→ Instruction
Reproduce every one of the following items word for word, line by line.
########
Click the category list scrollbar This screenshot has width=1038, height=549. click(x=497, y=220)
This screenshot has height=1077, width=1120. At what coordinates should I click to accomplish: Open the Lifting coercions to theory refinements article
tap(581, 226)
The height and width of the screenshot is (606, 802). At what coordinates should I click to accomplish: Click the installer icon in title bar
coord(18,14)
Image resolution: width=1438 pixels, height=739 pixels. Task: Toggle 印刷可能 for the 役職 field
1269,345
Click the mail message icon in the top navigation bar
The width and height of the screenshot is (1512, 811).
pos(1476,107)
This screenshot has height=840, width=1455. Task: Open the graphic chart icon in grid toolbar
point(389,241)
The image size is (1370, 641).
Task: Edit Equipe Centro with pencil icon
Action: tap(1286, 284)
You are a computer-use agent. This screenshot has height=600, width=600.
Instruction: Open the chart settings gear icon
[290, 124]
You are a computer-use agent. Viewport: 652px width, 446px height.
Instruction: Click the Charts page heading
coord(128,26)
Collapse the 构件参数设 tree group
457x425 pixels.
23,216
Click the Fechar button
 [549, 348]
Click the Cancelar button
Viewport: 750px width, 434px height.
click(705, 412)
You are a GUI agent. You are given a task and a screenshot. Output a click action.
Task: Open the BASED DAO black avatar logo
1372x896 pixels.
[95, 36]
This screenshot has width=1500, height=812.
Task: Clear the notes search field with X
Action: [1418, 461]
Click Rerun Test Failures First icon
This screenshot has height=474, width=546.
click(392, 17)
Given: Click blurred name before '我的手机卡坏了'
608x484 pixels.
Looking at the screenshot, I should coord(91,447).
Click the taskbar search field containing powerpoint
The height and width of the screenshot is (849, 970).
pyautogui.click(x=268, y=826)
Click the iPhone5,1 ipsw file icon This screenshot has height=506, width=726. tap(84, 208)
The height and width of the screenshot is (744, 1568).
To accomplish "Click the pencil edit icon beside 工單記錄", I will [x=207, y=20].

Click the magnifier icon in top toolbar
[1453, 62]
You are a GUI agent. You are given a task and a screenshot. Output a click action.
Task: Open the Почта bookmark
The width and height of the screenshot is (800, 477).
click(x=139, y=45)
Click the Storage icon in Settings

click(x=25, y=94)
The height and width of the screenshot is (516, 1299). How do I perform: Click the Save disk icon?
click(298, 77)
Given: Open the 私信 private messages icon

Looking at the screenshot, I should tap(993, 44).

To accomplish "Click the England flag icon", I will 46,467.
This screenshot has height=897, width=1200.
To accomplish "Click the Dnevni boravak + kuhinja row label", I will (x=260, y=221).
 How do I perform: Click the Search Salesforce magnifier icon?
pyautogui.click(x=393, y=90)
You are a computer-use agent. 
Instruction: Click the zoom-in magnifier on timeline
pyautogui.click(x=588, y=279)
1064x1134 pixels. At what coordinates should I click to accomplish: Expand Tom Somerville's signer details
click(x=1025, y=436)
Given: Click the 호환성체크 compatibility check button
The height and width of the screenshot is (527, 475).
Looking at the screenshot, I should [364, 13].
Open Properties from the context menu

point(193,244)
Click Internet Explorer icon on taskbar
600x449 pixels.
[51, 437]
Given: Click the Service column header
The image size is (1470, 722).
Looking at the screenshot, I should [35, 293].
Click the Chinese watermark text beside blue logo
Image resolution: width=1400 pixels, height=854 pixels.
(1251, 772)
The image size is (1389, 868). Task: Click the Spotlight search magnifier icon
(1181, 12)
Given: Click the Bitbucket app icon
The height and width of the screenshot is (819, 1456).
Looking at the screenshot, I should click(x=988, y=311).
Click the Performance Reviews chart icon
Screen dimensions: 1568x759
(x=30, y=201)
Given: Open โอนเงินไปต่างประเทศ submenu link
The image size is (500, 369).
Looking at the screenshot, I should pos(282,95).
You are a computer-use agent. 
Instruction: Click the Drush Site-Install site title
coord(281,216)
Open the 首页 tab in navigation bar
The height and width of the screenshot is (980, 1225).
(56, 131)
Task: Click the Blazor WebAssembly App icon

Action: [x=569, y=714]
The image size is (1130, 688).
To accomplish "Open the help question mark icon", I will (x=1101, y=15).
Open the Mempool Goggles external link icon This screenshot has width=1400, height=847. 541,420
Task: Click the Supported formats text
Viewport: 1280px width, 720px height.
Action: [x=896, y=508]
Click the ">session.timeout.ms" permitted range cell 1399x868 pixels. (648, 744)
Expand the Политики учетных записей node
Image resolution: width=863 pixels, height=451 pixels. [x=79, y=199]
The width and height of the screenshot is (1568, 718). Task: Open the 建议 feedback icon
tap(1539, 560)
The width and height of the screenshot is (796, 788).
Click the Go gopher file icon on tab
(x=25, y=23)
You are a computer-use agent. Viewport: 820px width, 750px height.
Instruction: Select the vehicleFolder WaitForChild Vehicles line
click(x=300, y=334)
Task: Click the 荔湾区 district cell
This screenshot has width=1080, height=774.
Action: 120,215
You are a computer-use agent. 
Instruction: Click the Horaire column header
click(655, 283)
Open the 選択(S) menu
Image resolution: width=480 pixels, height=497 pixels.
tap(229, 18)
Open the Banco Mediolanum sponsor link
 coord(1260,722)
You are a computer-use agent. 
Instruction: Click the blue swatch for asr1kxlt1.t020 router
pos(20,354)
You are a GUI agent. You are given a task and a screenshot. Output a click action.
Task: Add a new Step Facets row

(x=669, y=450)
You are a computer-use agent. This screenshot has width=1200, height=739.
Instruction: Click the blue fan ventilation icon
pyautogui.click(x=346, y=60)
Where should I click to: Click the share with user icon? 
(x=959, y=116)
########
→ Final result
Click the category list scrollbar This screenshot has width=1038, height=549. click(x=497, y=220)
This screenshot has height=1077, width=1120. At what coordinates should I click to accomplish: Open the Lifting coercions to theory refinements article
tap(581, 226)
The height and width of the screenshot is (606, 802). At what coordinates should I click to accomplish: Click the installer icon in title bar
coord(18,14)
Image resolution: width=1438 pixels, height=739 pixels. Task: Toggle 印刷可能 for the 役職 field
1269,345
Click the mail message icon in the top navigation bar
The width and height of the screenshot is (1512, 811).
pos(1476,107)
This screenshot has height=840, width=1455. Task: Open the graphic chart icon in grid toolbar
point(389,241)
The image size is (1370, 641).
Task: Edit Equipe Centro with pencil icon
Action: tap(1286, 284)
You are a computer-use agent. This screenshot has height=600, width=600.
Instruction: Open the chart settings gear icon
[290, 124]
You are a computer-use agent. Viewport: 652px width, 446px height.
Instruction: Click the Charts page heading
coord(128,26)
Collapse the 构件参数设 tree group
457x425 pixels.
23,216
Click the Fechar button
 [549, 348]
Click the Cancelar button
Viewport: 750px width, 434px height.
click(705, 412)
You are a GUI agent. You are given a task and a screenshot. Output a click action.
Task: Open the BASED DAO black avatar logo
1372x896 pixels.
[95, 36]
This screenshot has width=1500, height=812.
Task: Clear the notes search field with X
Action: [1418, 461]
Click Rerun Test Failures First icon
This screenshot has height=474, width=546.
click(392, 17)
Given: Click blurred name before '我的手机卡坏了'
608x484 pixels.
Looking at the screenshot, I should coord(91,447).
Click the taskbar search field containing powerpoint
The height and width of the screenshot is (849, 970).
pyautogui.click(x=268, y=826)
Click the iPhone5,1 ipsw file icon This screenshot has height=506, width=726. tap(84, 208)
The height and width of the screenshot is (744, 1568).
To accomplish "Click the pencil edit icon beside 工單記錄", I will [x=207, y=20].

Click the magnifier icon in top toolbar
[1453, 62]
You are a GUI agent. You are given a task and a screenshot. Output a click action.
Task: Open the Почта bookmark
The width and height of the screenshot is (800, 477).
click(x=139, y=45)
Click the Storage icon in Settings

click(x=25, y=94)
The height and width of the screenshot is (516, 1299). How do I perform: Click the Save disk icon?
click(298, 77)
Given: Open the 私信 private messages icon

Looking at the screenshot, I should tap(993, 44).

To accomplish "Click the England flag icon", I will 46,467.
This screenshot has height=897, width=1200.
To accomplish "Click the Dnevni boravak + kuhinja row label", I will (x=260, y=221).
 How do I perform: Click the Search Salesforce magnifier icon?
pyautogui.click(x=393, y=90)
You are a computer-use agent. 
Instruction: Click the zoom-in magnifier on timeline
pyautogui.click(x=588, y=279)
1064x1134 pixels. At what coordinates should I click to accomplish: Expand Tom Somerville's signer details
click(x=1025, y=436)
Given: Click the 호환성체크 compatibility check button
The height and width of the screenshot is (527, 475).
Looking at the screenshot, I should [364, 13].
Open Properties from the context menu

point(193,244)
Click Internet Explorer icon on taskbar
600x449 pixels.
[51, 437]
Given: Click the Service column header
The image size is (1470, 722).
Looking at the screenshot, I should [35, 293].
Click the Chinese watermark text beside blue logo
Image resolution: width=1400 pixels, height=854 pixels.
(1251, 772)
The image size is (1389, 868). Task: Click the Spotlight search magnifier icon
(1181, 12)
Given: Click the Bitbucket app icon
The height and width of the screenshot is (819, 1456).
Looking at the screenshot, I should click(x=988, y=311).
Click the Performance Reviews chart icon
Screen dimensions: 1568x759
(x=30, y=201)
Given: Open โอนเงินไปต่างประเทศ submenu link
The image size is (500, 369).
Looking at the screenshot, I should pos(282,95).
You are a computer-use agent. 
Instruction: Click the Drush Site-Install site title
coord(281,216)
Open the 首页 tab in navigation bar
The height and width of the screenshot is (980, 1225).
(56, 131)
Task: Click the Blazor WebAssembly App icon

Action: [x=569, y=714]
The image size is (1130, 688).
To accomplish "Open the help question mark icon", I will (x=1101, y=15).
Open the Mempool Goggles external link icon This screenshot has width=1400, height=847. 541,420
Task: Click the Supported formats text
Viewport: 1280px width, 720px height.
Action: [x=896, y=508]
Click the ">session.timeout.ms" permitted range cell 1399x868 pixels. (648, 744)
Expand the Политики учетных записей node
Image resolution: width=863 pixels, height=451 pixels. [x=79, y=199]
The width and height of the screenshot is (1568, 718). Task: Open the 建议 feedback icon
tap(1539, 560)
The width and height of the screenshot is (796, 788).
Click the Go gopher file icon on tab
(x=25, y=23)
You are a computer-use agent. Viewport: 820px width, 750px height.
Instruction: Select the vehicleFolder WaitForChild Vehicles line
click(x=300, y=334)
Task: Click the 荔湾区 district cell
This screenshot has width=1080, height=774.
Action: 120,215
You are a computer-use agent. 
Instruction: Click the Horaire column header
click(655, 283)
Open the 選択(S) menu
Image resolution: width=480 pixels, height=497 pixels.
tap(229, 18)
Open the Banco Mediolanum sponsor link
 coord(1260,722)
You are a computer-use agent. 
Instruction: Click the blue swatch for asr1kxlt1.t020 router
pos(20,354)
You are a GUI agent. You are given a task and a screenshot. Output a click action.
Task: Add a new Step Facets row

(x=669, y=450)
You are a computer-use agent. This screenshot has width=1200, height=739.
Instruction: Click the blue fan ventilation icon
pyautogui.click(x=346, y=60)
Where should I click to: Click the share with user icon? 
(x=959, y=116)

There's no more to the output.